Evasão escolar e a realidade brasileira
Enviada em 02/11/2019
No livro “Utopia” de Thomas More, é retratada uma sociedade perfeita, na qual o corpo social uniformiza-se pela a ausência de conflitos e impasses. Fora da ficção, observa -se no Brasil contemporaneidade, o oposto do que o autor prega, visto que a evasão escolar se configura como um problema que impede a realização dos planos de More. Esse quadro adverso é fruto tanto do arcaico modelo educacional, quanto de questões sociais existentes no país. Nesse sentido, torna-se necessária uma análise crítica desses aspectos, visando o pleno funcionamento da sociedade.
Inicialmente, é válido ressaltar a ineficiência estatal como uma das causas da problemática. De acordo com o filósofo Thomas Hobbes, é dever do Estado garantir o bem estar da população, entretanto, isso não ocorre no Brasil. Devido a falta de atuação das autoridades na modernização do modelo educacional vigente, obtem-se escolas sustentadas por aulas maçantes e mecanizadas, que não despertam identificação aos alunos. Como resultado, observa -se os dados divulgados pela Organização Todos pela Educação, que destacam o desinteresse dos alunos como uma das causas da problemática. Desse modo, é imprescindível a reformulação dessa postura de forma urgente.

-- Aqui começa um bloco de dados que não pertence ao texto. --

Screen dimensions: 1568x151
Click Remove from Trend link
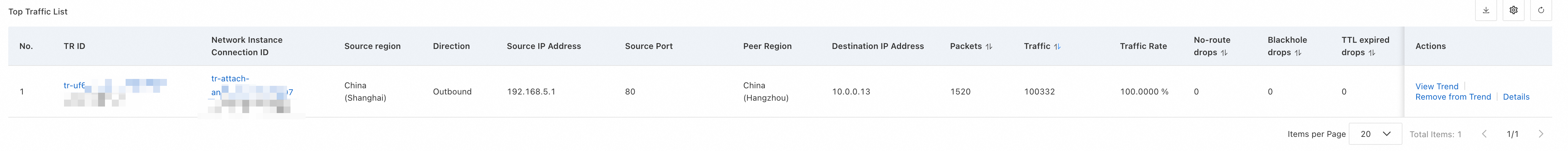click(x=1453, y=97)
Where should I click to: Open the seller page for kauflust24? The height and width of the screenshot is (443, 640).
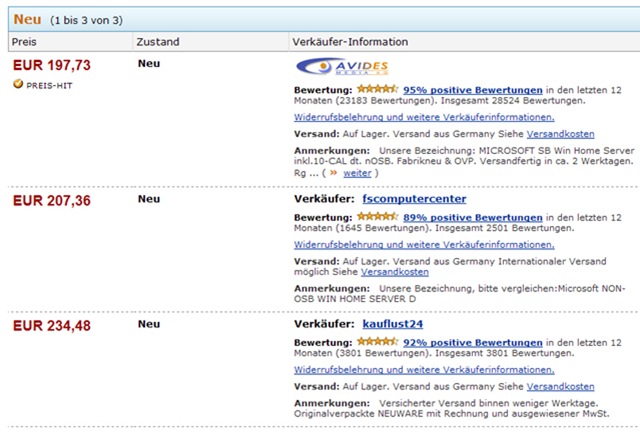[393, 324]
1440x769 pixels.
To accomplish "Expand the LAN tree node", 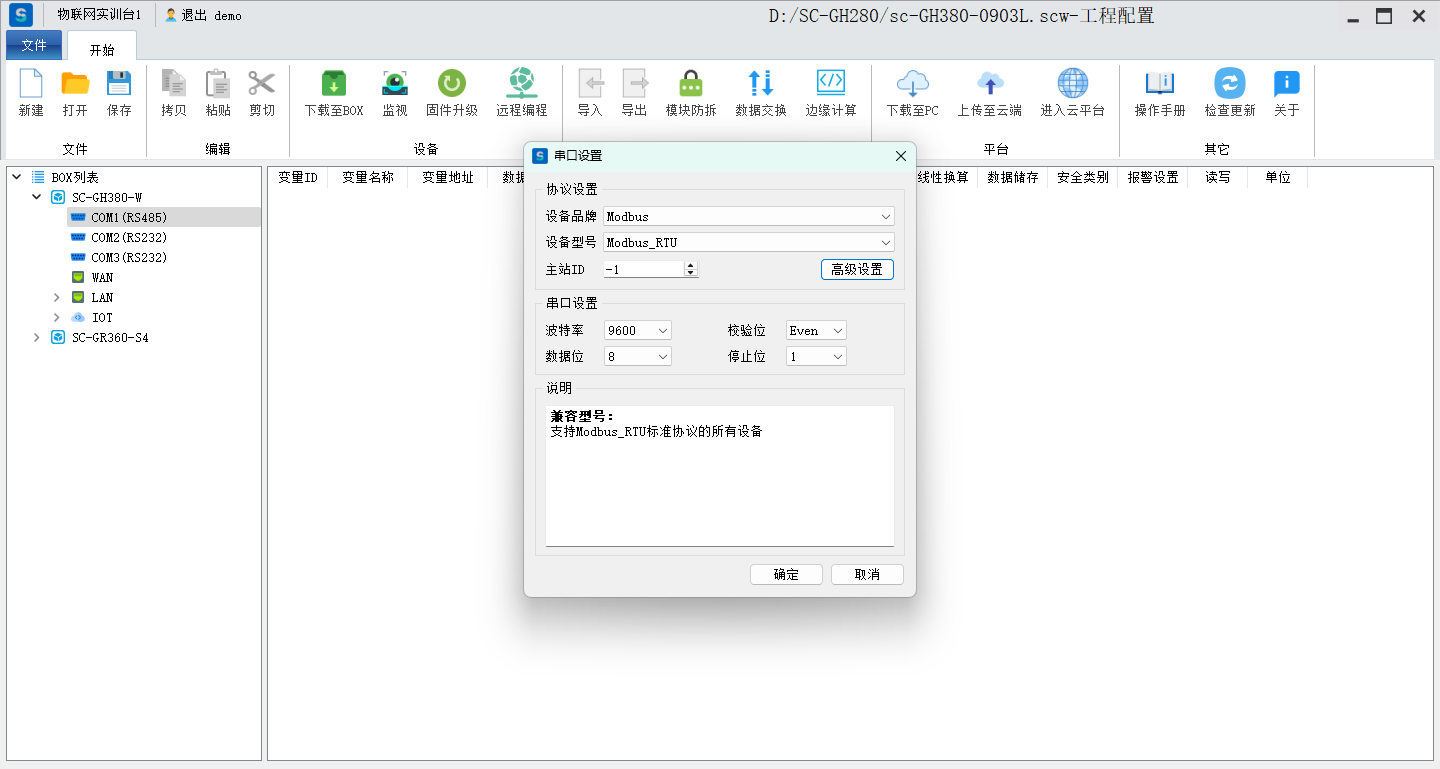I will 57,298.
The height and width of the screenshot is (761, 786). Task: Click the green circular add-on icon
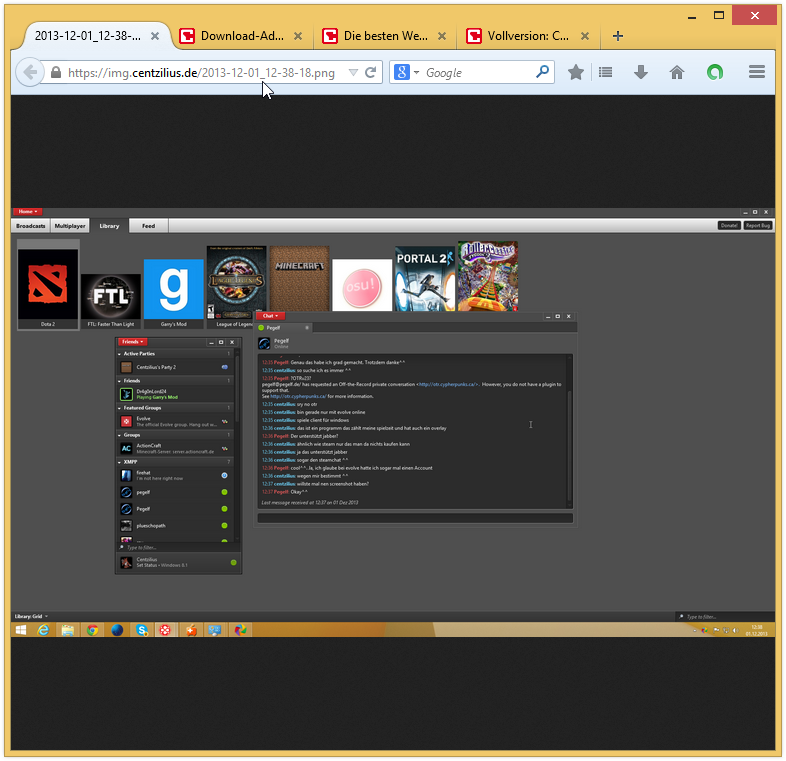click(714, 72)
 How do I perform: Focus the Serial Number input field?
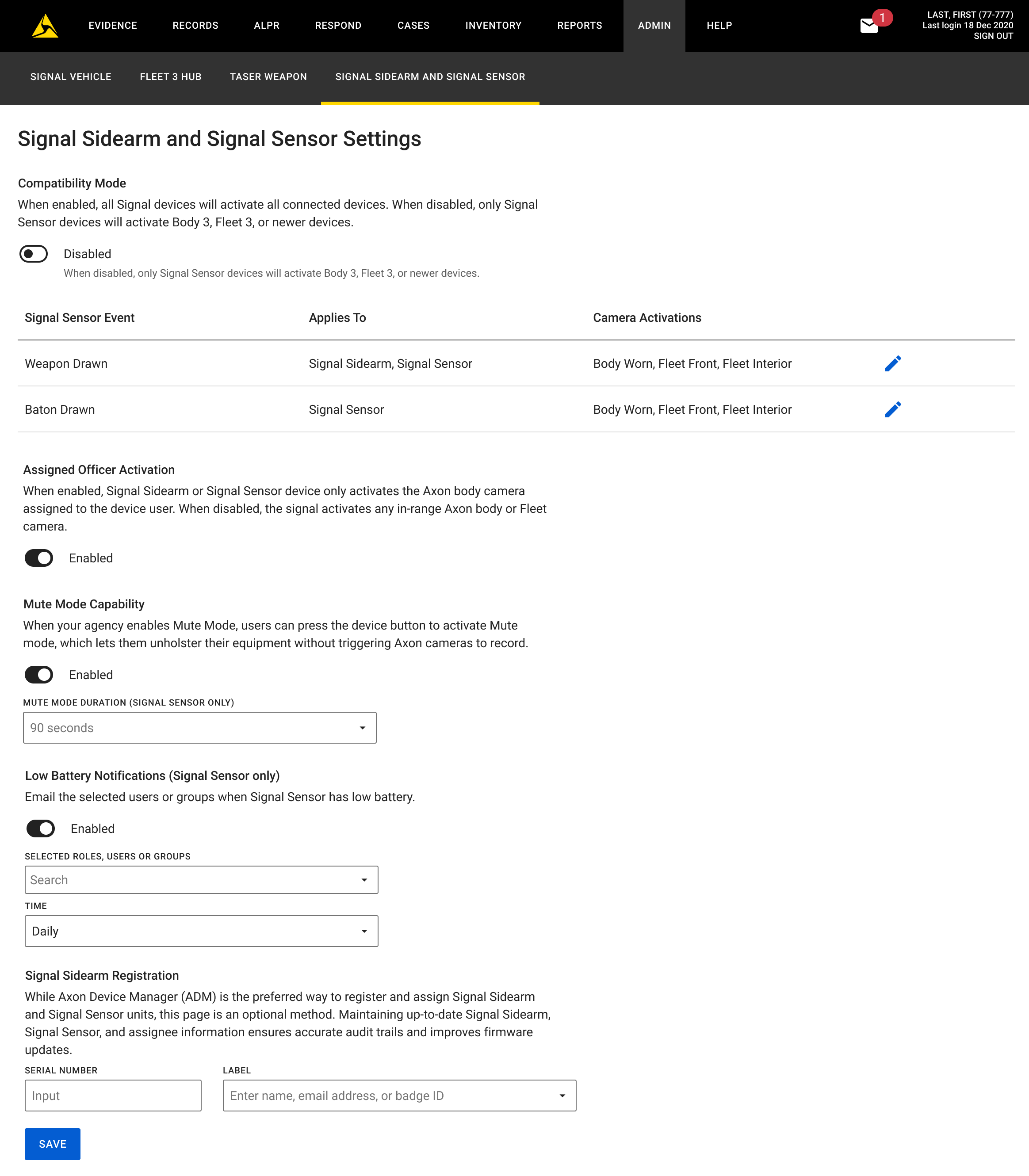[x=113, y=1096]
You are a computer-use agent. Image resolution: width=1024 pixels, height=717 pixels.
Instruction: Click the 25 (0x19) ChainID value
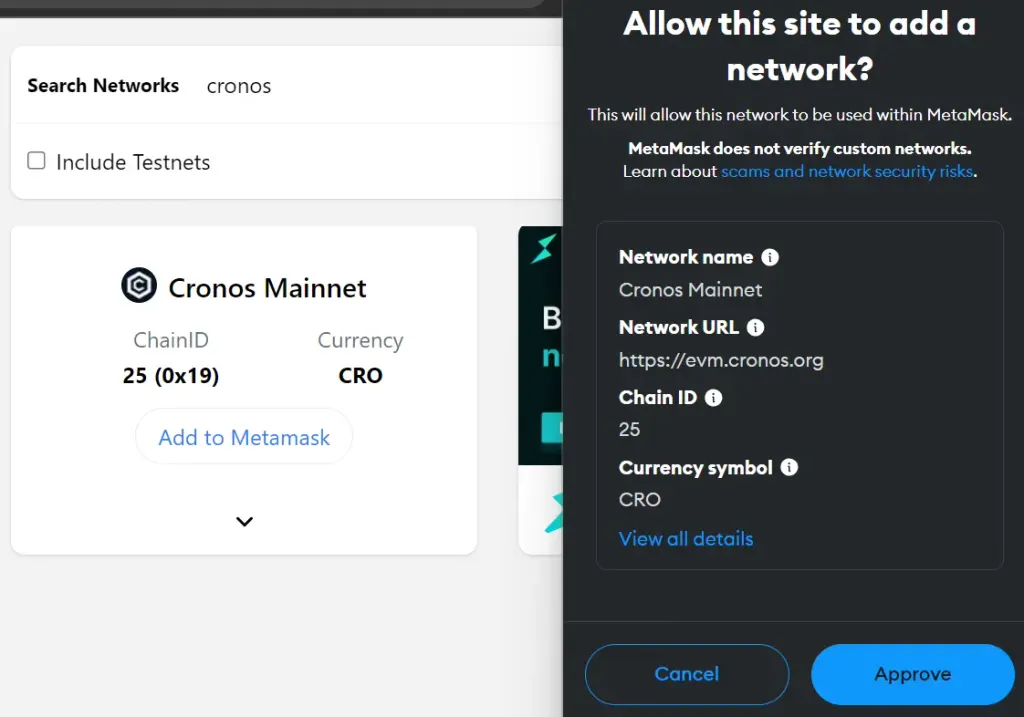171,376
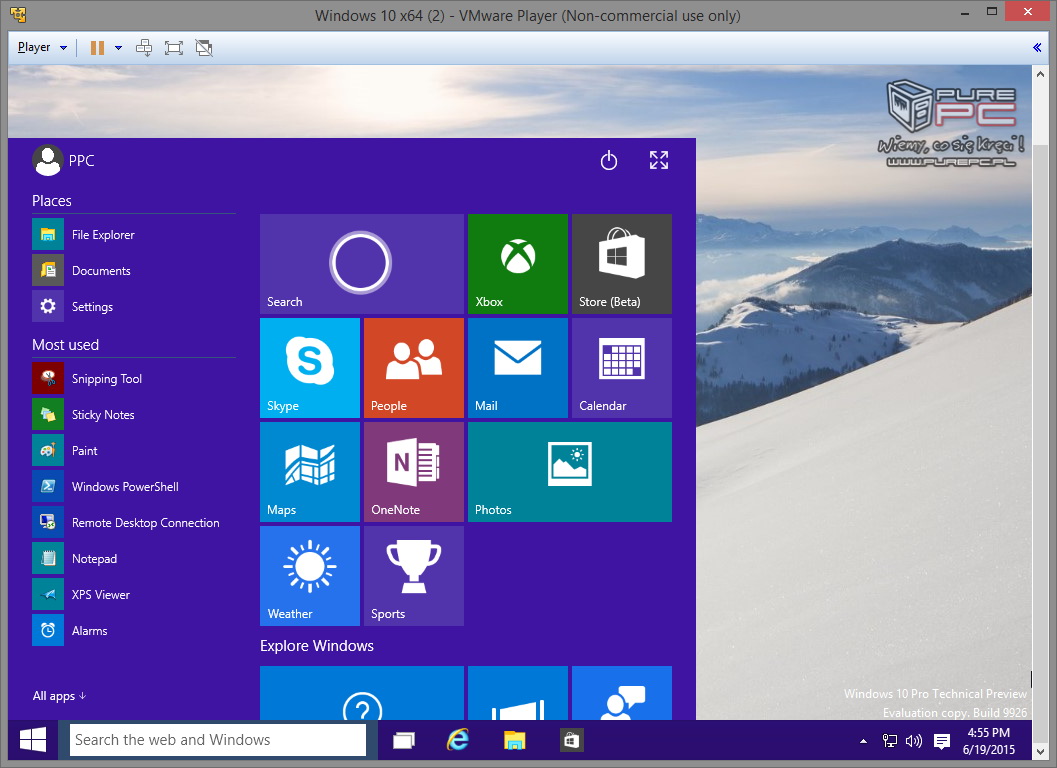Image resolution: width=1057 pixels, height=768 pixels.
Task: Open the taskbar clock showing 4:55 PM
Action: click(x=988, y=740)
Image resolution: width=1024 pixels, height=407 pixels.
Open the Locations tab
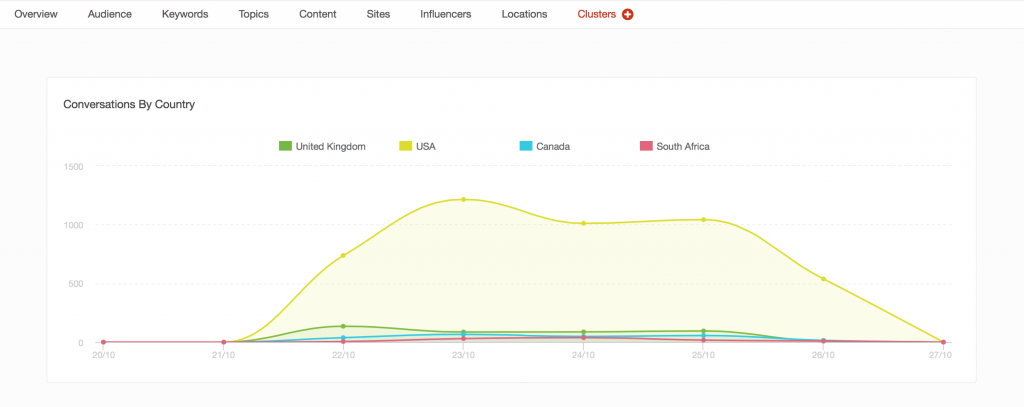click(525, 15)
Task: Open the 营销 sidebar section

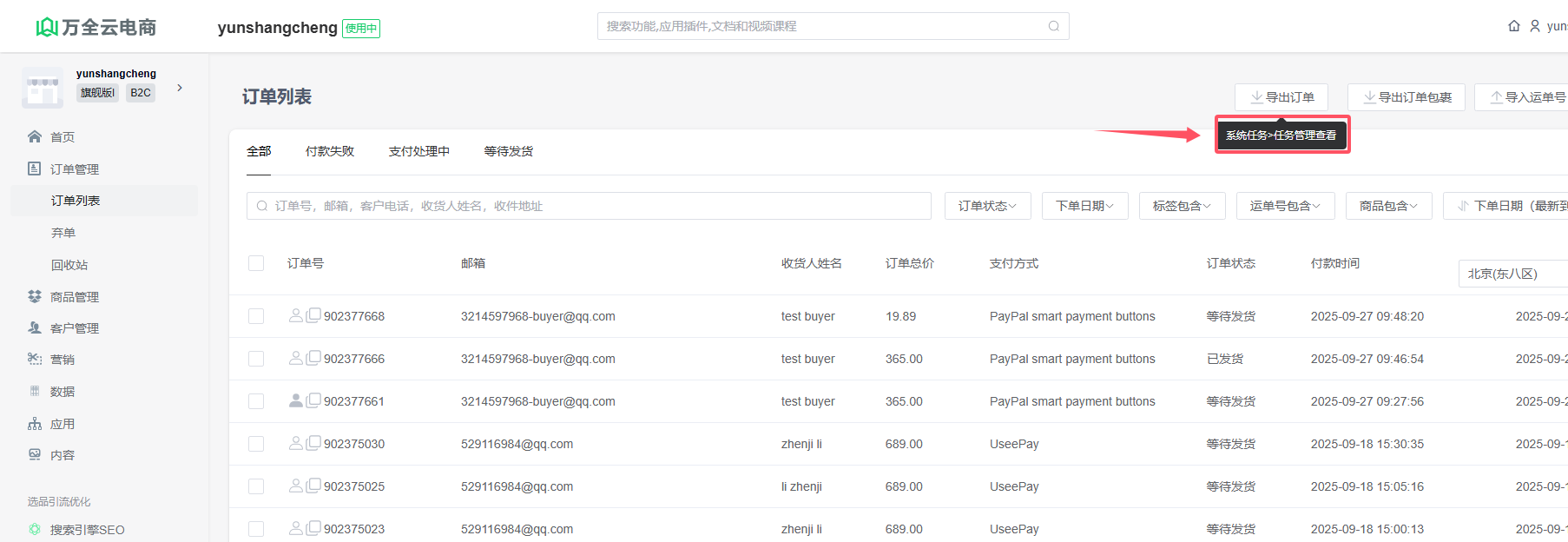Action: 62,360
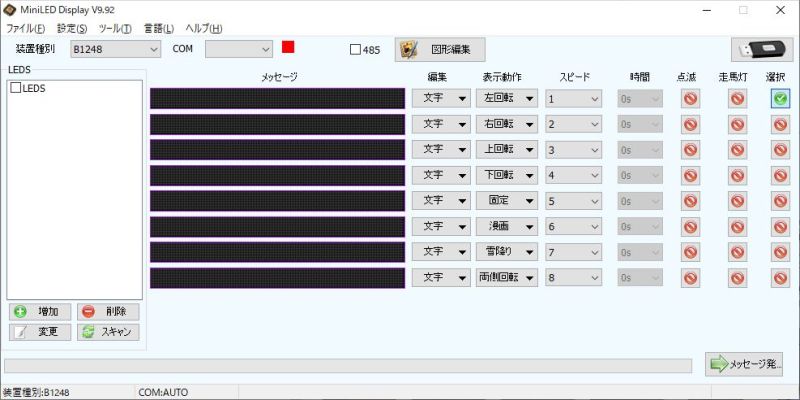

Ademais, cabe salientar as mazelas sociais, como promotoras do problema. De acordo com dados apresentados pelo portal de notícias G1, cerca de 2,5 milhões de crianças estão fora das escolas, essas em sua maioria, são negras e carentes. Partindo desse pressuposto, percebe-se que esse grupo, historicamente desfavorecido, deixa de desfrutar da educação que tem direito, tal cenário é fruto de sua inserção precoçe no mercado de trabalho. Essa situação, dificulta a resolução do empecilho visto que as questões socio-econômicas contribuem para a perpetuação desse quadro danoso.
Entênde-se, diante do exposto a necessidade de que o Estado tome medidas para amenizar a problemática. Para tornar o ambiente escolar maia dinâmico e interativo, o que por consequência aumentaria o interesse dos alunos acerca do conteúdo, cabe ao Ministério da Educação (MEC), responsável por administrar o ensino no país, criar um plano de reestruturação educacional, por meio de mudanças na Grade Comum Curricular, com a inserção de aulas lúdicas com oficinas e debates. Além disso, o Governo Federal, deve destinar verba para a criação de cursos técnicos remunerados que permitam aos alunos de baixa renda a possibilidade de trabalho aliado ao estudo. Somente assim, a coletividade alcançará a Utopia de More.